= THE PROBLEM =
Below this line is the material. Write out only its lines from the one containing "Task: Select the" through the one containing "The height and", both kept, exactly.

= DATA IN THIS EXERCISE =
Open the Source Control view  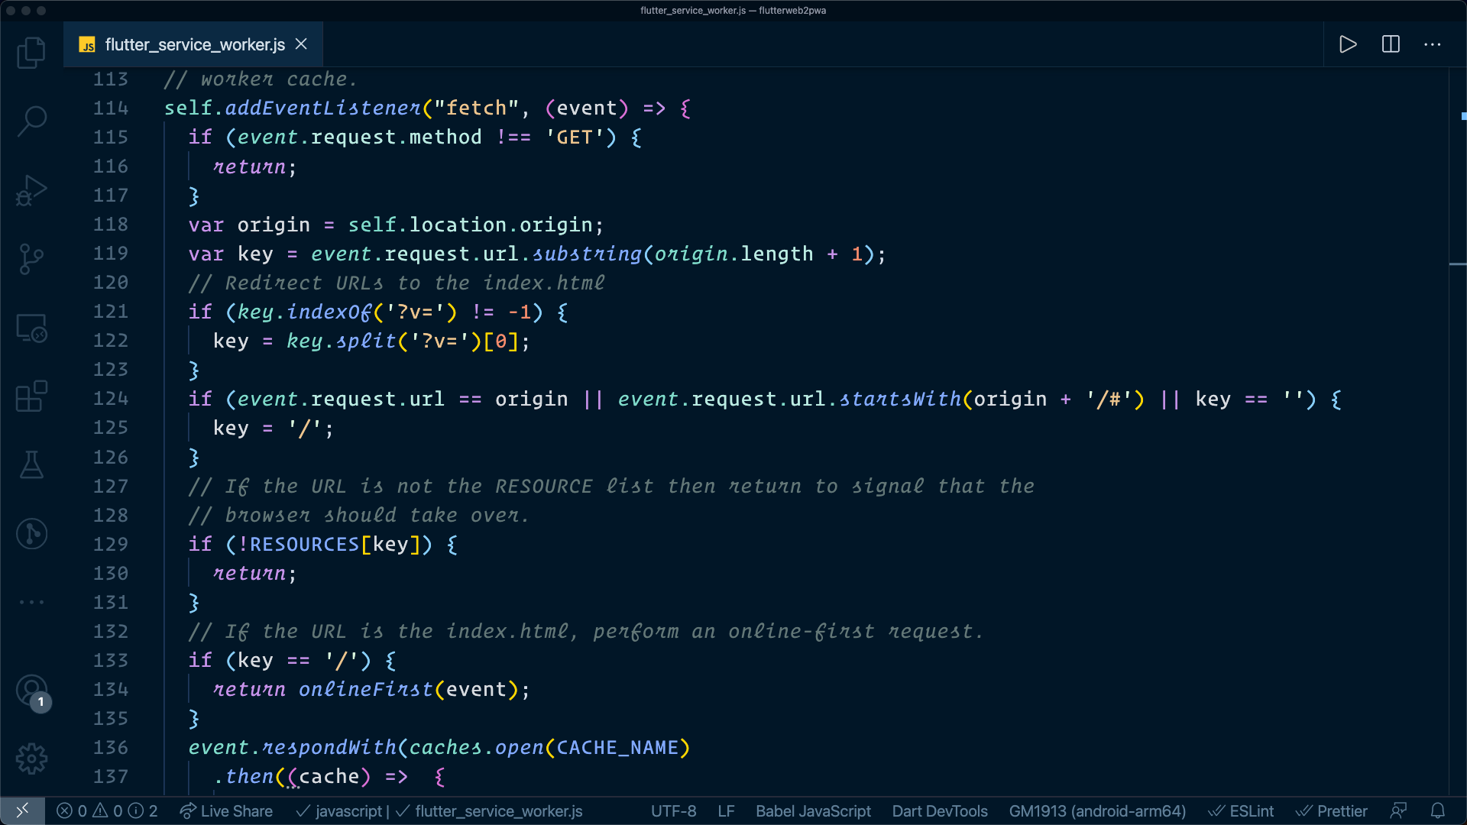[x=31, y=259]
...
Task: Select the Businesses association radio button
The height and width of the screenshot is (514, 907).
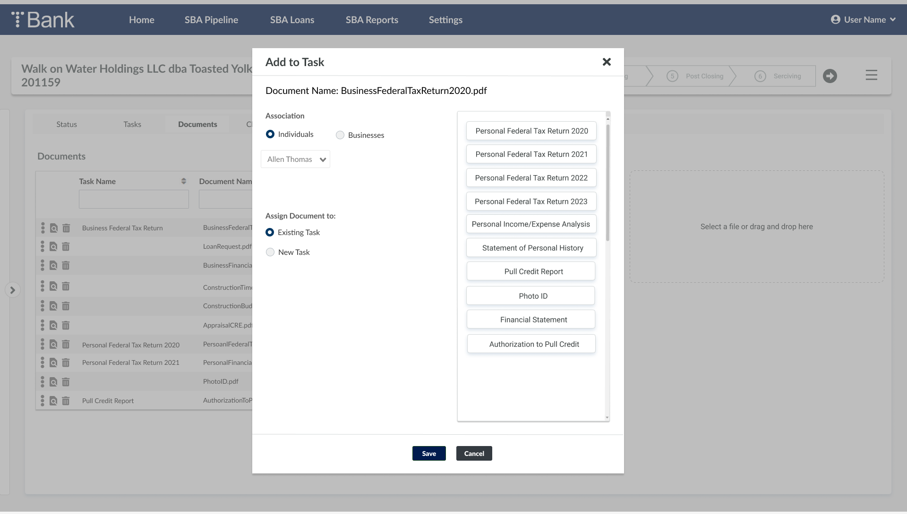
--
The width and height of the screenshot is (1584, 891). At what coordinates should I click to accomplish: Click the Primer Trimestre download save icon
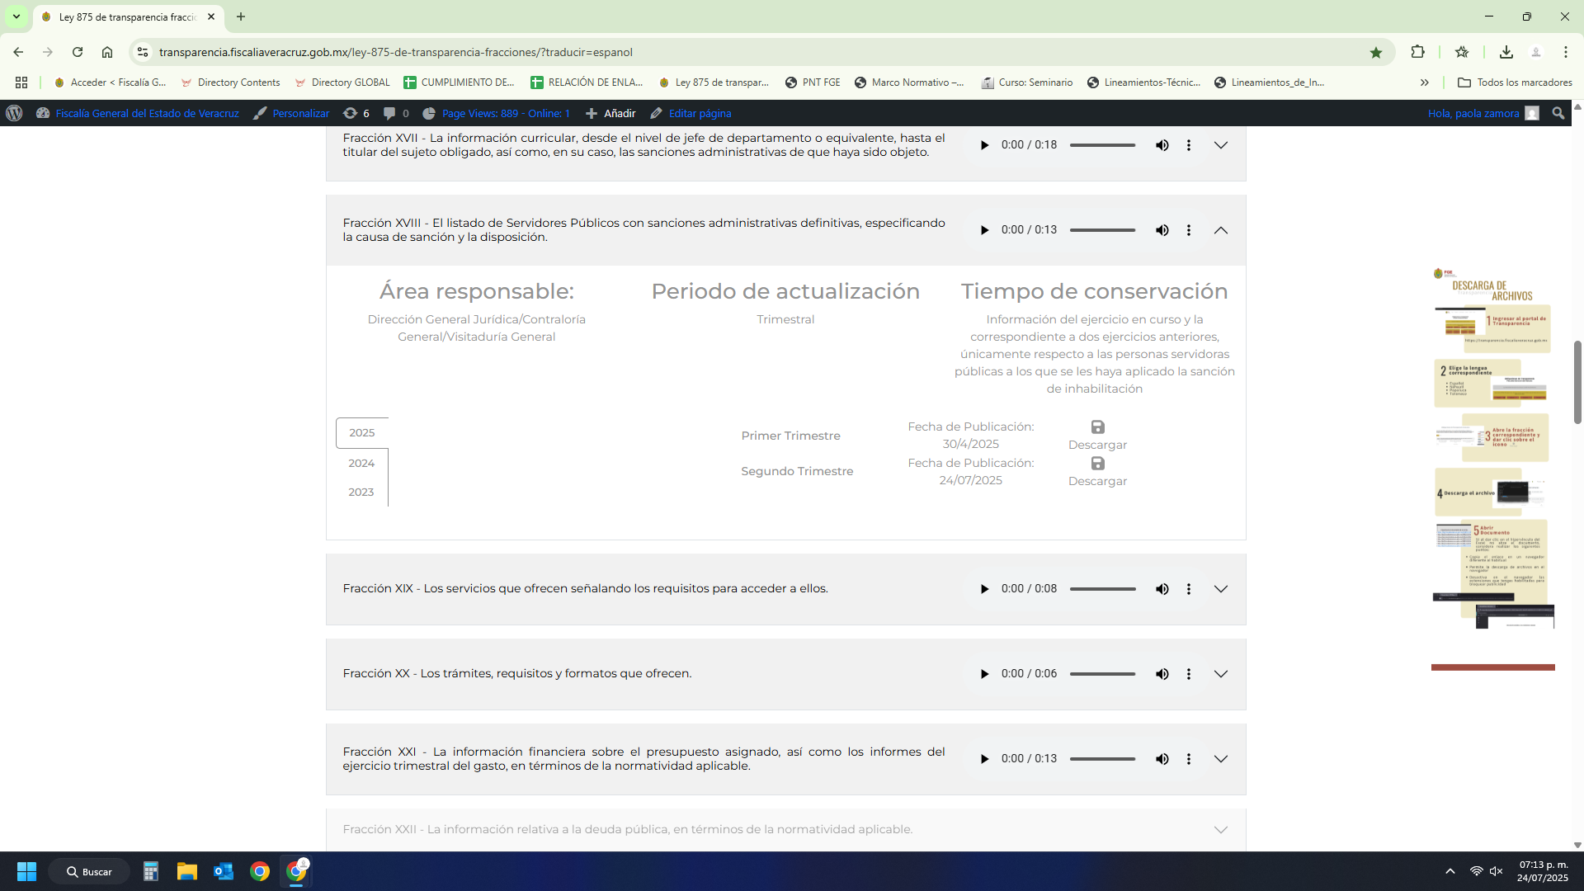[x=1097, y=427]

= TASK RESPONSE =
Task: Select the Businesses association radio button
The height and width of the screenshot is (514, 907).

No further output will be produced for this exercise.